Diese berücksichtigen die Gastgewerbeumsätze für die Monate Januar bis November 2020, eine Schätzung für den vom verschärften Lockdown geprägten Monat Dezember und den Revisionsbedarf bei den Ergebnissen für die Monate März bis einschließlich November. Im elften Monat des Jahres fiel der Gastgewerbeumsatz gegenüber Oktober nach Kalender- und Saisonbereinigung real um 52,3 Prozent und nominal um 52,2 Prozent. Der Umsatz lag damit real 67,4 Prozent unter dem Niveau vom Februar 2020, dem Monat vor Ausbruch der Corona-Pandemie in Deutschland. Das Gastgewerbe konnte damit aufgrund des neuerlichen Lockdowns die allmähliche Erholung der vorangegangenen Monate nicht fortsetzen.
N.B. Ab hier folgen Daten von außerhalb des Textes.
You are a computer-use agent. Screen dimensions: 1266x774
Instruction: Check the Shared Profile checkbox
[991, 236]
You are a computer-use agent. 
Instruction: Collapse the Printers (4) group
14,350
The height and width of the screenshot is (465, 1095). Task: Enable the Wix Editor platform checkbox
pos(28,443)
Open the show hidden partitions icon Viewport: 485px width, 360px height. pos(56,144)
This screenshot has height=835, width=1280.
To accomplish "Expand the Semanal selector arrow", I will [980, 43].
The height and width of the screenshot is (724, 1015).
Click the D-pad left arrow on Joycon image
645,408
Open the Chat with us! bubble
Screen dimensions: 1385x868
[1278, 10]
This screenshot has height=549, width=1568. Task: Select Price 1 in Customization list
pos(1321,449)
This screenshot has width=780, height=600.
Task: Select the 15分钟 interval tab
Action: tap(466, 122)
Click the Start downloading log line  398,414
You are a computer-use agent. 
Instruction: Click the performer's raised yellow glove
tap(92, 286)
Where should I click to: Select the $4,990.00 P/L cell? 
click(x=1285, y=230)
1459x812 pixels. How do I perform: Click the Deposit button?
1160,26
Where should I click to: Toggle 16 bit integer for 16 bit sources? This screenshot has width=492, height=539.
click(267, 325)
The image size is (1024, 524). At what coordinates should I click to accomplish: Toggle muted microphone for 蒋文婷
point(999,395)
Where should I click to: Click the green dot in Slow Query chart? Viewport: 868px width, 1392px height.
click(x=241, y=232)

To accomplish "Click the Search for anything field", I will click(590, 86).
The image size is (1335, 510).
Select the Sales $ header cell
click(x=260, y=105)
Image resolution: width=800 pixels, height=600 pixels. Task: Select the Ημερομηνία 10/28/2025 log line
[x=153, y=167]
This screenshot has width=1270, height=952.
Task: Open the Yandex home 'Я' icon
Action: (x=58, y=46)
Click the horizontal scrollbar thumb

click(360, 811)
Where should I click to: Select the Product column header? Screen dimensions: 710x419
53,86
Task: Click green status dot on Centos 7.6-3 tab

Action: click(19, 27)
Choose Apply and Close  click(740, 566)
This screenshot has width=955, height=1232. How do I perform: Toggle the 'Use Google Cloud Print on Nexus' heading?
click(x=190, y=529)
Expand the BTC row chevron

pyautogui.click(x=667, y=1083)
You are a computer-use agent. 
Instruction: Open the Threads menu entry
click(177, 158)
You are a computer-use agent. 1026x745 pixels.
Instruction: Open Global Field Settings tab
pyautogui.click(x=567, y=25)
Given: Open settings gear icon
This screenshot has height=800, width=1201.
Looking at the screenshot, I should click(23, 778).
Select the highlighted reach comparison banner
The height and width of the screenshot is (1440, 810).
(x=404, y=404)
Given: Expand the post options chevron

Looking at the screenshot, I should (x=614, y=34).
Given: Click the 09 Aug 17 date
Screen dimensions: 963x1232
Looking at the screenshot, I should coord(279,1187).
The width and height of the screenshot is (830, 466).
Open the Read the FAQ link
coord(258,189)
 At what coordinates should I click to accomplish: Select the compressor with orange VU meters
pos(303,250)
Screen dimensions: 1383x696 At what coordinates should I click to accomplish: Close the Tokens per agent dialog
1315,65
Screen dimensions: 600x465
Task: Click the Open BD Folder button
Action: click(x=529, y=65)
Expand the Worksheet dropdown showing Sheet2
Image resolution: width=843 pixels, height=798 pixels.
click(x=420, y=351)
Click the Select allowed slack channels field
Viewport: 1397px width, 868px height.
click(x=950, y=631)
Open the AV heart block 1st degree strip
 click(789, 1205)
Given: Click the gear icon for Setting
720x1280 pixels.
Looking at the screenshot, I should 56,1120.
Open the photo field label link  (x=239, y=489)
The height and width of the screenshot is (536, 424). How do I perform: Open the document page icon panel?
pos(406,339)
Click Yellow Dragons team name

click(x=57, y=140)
Auch der Vergleich zum Vorjahresmonat zeigt die Auswirkungen des Lockdowns deutlich: Gegenüber November 2019 war der Gastgewerbeumsatz real 67,9 Prozent und nominal 66,4 Prozent geringer. Die Hotels und sonstigen Beherbergungsunternehmen erzielten im Vergleich zum November 2019 real 82,2 Prozent niedrigere Umsätze. In der Gastronomie fiel der Umsatz real um 60,1 Prozent. Innerhalb der Gastronomie lag der reale Umsatz der Caterer um 45,1 Prozent unter dem Wert des Vorjahresmonats.